This landed: https://bellard.org/quickjs/

Interesting but also just a JS runtime. It apparently compiles to binary executables

[joyeecheung]

are there any restrictions in what .js can be snapshot?

There are several restrictions, in Node.js core these are enforced with assertions though in user land the restrictions may be relaxed a bit. For example:

• There should be no asynchronous tasks in flight, either in the microtask queue, nextTick queue, or the libuv queue. It's not impossible to restore from a pending queue in the snapshot but it would be very tricky as there are many states you need to maintain consistency for. It's easier to hack on this if you are both the distributor and the author of the app since then you'll know more about how to restore things back and not run into subtle bugs, but harder for Node.js core as it has no idea what the user is going to do with it and what to pay attention to, then it needs to pay attention to everything.
• Command line arguments and environment variables should not be accessed when building Node core's environment-independent snapshot. For user land snapshots, it may not be entirely necessary, but it depends on whether the user application want to accept configuration from those and how difficult it is to maintain consistency with different set of configurations during build time and run time.
• Any external references, e.g. addresses of C++ functions that you pass into V8's templates and interceptors, must be known and registered into V8 when loading the snapshot, so that it can properly re-bind them together when deserializing the JS heap from the snapshot. For Node.js core, it means either looking for them with an human eye and hard-coding them into some C++ source code that pushes these addresses into a v8::Isolate::CreateParams.external_references, or generating this code with some scripts that look for bindings in the code base. Bundlers probably have to figure out a way to automatically generate code that register these bindings before compiling the bundle.

is it fair to assume that there are no real space savings between .js and a snapshot (but there are startup cost savings)

There would only be a space overhead in exchange for startup performance. The JS engine cannot just discard the original source code because it still needs to lazily recompile things and allow user to see them for debugging purposes.

[joyeecheung]

When executing MyApp there would be logic to detect if magic_main was present and if so control be passed to it.

You are describing how _third_party_main.js currently works. The user has to recompile Node.js itself with the original source code plus a custom _third_party_main.js placed inside lib/ under the source directory (which Node.js magically knows to pick up if it exists and use as entry point), as Node.js does not itself come with a C++ compiler to read current node and replace the magic array with the content from (a) and write that out to a different file.

To glue the user code and Node.js core together into one binary, you something that generates an executable with one binary and a bunch of other text files - for a C++ compiler on, say, Linux, that's just statically linking a library with another object compiled from some source code (which may come from something like js2c and some glue code that uses the embedder API), then write them out as ELF. If we want to offer the whole thing in our toolchain, the most plausible option that I can think of is some kind of SDK that includes a C++ compiler already.

[joyeecheung]

..exposing more/better embeddable APIs is needed to get to "code cache & snapshots", or whether "code cache & snapshots" is wholly a performance improvement, or if it would also positively impact DX?

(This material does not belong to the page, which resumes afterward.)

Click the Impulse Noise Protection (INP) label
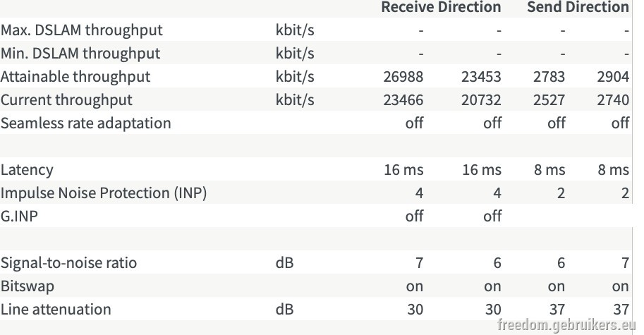 [x=104, y=193]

As mentioned in #32 (comment) above effectively you need a C++ compiler to generate an executable like this. What Node.js core could do is to make it less painful - say, instead of having to build Node.js core, you can just statically link to some prebuilt Node.js library. In stead of hacking around the entry point and monkey patching fs, you can start Node.js with an embedder API that allows you to hook into the entry point (with code knows how to find and execute user code) and a virtual file system. libnode is currently far away from being able to enable that (we can't even test it in our cctests).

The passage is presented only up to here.